Wong leaned over and snapped the video off. His shoulders sagged. He leaned against the console as though too tired to move, a slight, narrow-shouldered man with a very high forehead and thin receding black hair. His large, sad, almond-shaped eyes and yellow-tinted skin indicated that there was a good deal of Asiatic in the mixed blood that flowed through his veins.
"I'm sorry, truly sorry," Michael Thompson said sympathetically, placing a friendly arm across the narrow shoulders of the successful candidate.

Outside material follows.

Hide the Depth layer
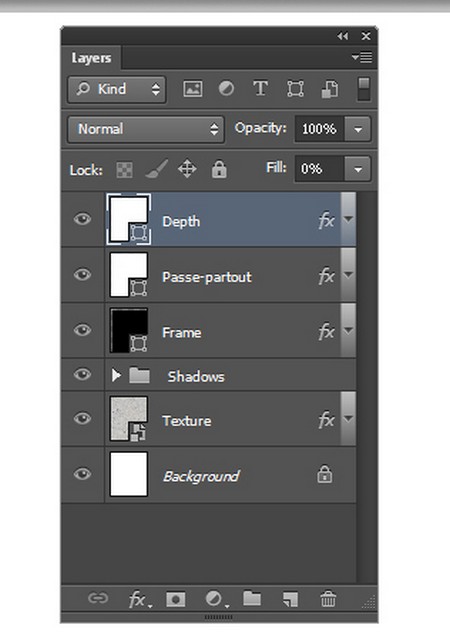The image size is (450, 642). 82,219
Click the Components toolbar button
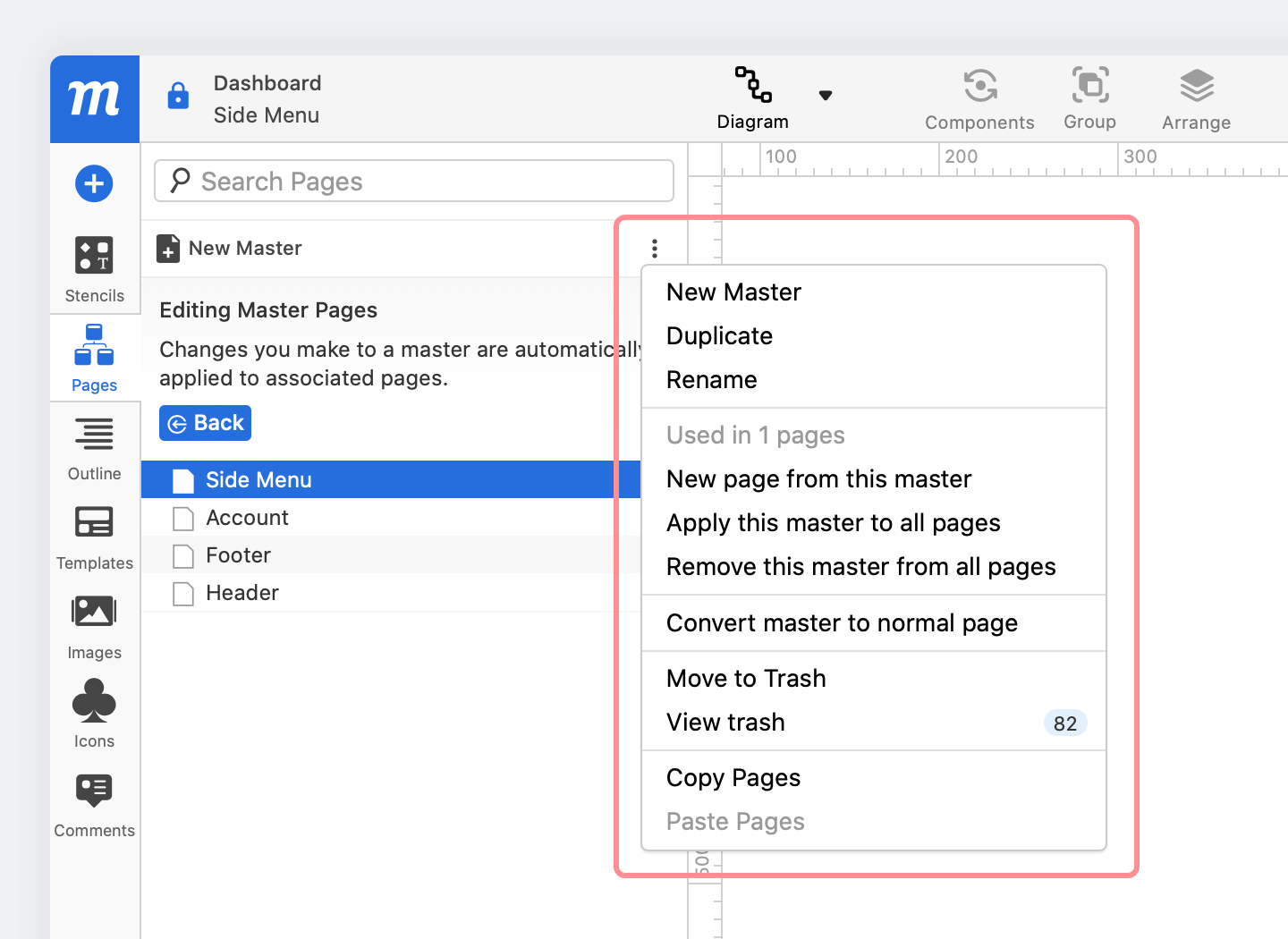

They were alone in the living room of the hotel suite in New Geneva, which they had shared for the campaign. "The people chose well. After the wonderful job you did in organizing the colonization of Io and Europa, you were the logical man. And then you do have the fantastic Responsibility Quotient of 9.6 out of 10. Anyway," he added with a weary shrug, "don't feel too bad—it looks as though I'll be First Vice-President."
A brief ghost of a smile crossed George Wong's face. "We who are about to die salute you," he said, lifting his glass in a bitter toast to the blank video screen.
Thompson, the man who was to be First Vice-President, silently joined him.
"At least," Wong sighed, putting his empty glass down on the video, "I don't have a family. Look at poor Kau. At Miccio. With wives and children, how they must have suffered when they learned they had been drafted by the conventions.... Well, I guess there's nothing else to do but to go to bed and wait until they come for me in the morning. Good night, Michael."
"Good night, George," Michael Thompson said. He turned toward his own room. "I am sorry," he said again.
ong had already eaten breakfast and was dressed in an inconspicuous tweed suit for the inauguration when the chimes sounded, telling him that they were at the door. Slowly, he walked to the door and opened it.
"Good morning, Mr. President," the man outside said cheerily, flashing his famous grin. George Wong immediately recognized Al Grimm, the man who had been personal secretary to sixty-three Presidents. He was one of the vast army of civil servants who kept the wheels of government turning smoothly until Presidents were able to make the decisions that would create policy.